Generally, people from South America, Europe, and Asia were less willing to participate. Younger populations also indicated a lower willingness to join a trial.
Overall, less than a third (31%) identified themselves as willing to participate in the most recent study of such sentiments, down from 50% in 2013 and 39% in 2015. The data come from CISCRP’s new “2017 Perceptions & Insights Study.” Between May and July, CISCRP received 12,427 responses to its online survey. About half of the respondents were from North America; 59% of total respondents were women.
Risk of side effects or death were cited as the top concern of nearly three-quarters of respondents. A little more than half cited altruistic reasons for participating, saying they were most compelled by the idea that they may be helping science or individual patients to defeat or mitigate a disease.
On the positive side, the survey found that those who had participated in a clinical trial before were much more willing to join another.
The majority (58%) said they would begin investigating the possibility of trial participation by asking their doctor. Using online clinical trial registries as a resource was cited by 40% of respondents, while using general search engines was noted by 30%.
However, only 10% of those who had never participated in a clinical trial said their doctor had ever asked them to participate in a study in general.

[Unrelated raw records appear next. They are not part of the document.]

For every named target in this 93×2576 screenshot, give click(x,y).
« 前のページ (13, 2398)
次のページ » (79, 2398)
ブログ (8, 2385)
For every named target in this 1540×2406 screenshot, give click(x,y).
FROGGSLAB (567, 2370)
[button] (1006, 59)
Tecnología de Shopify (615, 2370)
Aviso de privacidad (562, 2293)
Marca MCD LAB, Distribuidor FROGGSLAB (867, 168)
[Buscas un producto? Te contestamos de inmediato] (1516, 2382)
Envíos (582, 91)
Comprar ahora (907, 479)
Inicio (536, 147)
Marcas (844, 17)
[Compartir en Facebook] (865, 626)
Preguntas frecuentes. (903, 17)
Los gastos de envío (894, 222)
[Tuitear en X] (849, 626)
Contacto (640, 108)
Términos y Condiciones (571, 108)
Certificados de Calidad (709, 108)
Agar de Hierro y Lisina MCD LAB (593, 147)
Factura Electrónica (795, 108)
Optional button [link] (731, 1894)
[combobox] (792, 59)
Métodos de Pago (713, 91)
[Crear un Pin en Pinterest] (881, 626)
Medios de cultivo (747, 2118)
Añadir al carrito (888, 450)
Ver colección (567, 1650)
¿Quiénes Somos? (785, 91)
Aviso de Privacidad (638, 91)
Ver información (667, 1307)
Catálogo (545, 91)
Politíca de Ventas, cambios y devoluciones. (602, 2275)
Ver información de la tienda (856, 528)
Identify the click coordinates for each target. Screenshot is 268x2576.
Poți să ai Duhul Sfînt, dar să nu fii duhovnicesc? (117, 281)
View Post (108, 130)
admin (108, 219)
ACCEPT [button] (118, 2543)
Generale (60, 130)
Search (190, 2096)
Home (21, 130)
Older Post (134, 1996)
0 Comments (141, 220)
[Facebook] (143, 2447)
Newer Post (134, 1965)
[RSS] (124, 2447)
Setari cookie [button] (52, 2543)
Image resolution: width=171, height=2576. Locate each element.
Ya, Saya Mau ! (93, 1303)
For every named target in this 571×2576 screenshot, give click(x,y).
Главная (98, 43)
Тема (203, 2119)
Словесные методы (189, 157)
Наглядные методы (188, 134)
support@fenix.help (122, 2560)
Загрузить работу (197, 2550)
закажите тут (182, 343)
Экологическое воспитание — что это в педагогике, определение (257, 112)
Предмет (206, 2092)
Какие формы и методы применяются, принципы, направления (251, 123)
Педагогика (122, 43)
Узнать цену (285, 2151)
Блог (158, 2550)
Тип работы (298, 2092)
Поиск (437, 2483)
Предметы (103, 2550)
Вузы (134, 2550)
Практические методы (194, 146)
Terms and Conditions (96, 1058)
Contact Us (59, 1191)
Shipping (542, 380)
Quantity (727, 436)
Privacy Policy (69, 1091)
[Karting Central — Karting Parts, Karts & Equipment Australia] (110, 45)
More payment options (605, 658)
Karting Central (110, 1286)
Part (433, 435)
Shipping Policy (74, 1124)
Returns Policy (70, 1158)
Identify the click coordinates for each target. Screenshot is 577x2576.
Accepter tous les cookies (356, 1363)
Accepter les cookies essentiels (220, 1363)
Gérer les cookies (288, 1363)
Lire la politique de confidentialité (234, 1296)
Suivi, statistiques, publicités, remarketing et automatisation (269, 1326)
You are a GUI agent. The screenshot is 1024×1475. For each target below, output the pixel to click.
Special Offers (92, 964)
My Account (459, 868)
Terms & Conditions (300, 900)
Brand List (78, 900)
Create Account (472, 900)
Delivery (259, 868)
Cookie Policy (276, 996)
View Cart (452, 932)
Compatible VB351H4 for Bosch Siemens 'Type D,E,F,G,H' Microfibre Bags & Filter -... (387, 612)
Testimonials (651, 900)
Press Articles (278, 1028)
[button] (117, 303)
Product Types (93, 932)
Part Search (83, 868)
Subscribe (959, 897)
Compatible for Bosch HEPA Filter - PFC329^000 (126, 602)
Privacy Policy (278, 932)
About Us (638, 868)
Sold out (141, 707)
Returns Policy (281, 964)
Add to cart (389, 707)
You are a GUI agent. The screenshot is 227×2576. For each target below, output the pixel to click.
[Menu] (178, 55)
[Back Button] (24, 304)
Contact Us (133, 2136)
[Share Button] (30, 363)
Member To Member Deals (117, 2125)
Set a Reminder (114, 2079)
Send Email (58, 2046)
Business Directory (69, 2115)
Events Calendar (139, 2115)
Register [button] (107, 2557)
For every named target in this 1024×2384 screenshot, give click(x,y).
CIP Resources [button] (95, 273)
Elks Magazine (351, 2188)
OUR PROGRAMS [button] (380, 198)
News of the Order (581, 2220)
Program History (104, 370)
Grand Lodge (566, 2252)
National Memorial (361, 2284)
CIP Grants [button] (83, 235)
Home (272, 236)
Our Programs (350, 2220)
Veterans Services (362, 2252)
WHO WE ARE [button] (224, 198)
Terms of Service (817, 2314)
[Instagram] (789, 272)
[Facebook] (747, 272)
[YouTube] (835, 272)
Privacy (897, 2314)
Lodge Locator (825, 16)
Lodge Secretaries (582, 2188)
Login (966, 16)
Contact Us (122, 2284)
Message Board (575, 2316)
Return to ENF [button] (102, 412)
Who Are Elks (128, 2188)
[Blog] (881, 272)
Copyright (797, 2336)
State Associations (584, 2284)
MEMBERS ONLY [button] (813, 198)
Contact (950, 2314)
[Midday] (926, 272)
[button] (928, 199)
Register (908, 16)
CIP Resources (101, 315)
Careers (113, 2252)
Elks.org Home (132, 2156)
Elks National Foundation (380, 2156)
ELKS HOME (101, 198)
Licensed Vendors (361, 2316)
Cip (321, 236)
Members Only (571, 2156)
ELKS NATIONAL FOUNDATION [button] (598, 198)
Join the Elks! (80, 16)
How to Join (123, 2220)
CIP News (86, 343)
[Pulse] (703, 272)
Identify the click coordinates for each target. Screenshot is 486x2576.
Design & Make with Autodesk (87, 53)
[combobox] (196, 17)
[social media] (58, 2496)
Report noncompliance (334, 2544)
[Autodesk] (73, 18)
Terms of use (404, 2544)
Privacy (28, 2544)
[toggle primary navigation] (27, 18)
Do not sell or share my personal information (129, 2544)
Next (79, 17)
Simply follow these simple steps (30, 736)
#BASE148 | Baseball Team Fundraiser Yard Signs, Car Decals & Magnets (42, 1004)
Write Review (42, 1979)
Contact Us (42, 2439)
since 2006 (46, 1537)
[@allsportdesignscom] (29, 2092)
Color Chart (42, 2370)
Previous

Nearly 90% of respondents said it was valuable for their regular doctor to present clinical research study options during a physician visit.
The vast majority (91%) would prefer to have their clinical study procedures conducted during a regular visit versus having to go to a separate clinic.
Nearly three-quarters (74%) expressed interest in discussing clinical trial participation in an online peer community, especially among Black/African Americans and Hispanics.
While 93% are comfortable using their medical health record to identify an appropriate clinical study, fewer than half (43%) are familiar with electronic health records.
About half of study participants said they had joined an interventional study. A wide variety of medical conditions were reported, with an average of six visits. Arthritis and allergies were the most common medical conditions, followed closely by overall pain, heart/cardiovascular, and diabetes.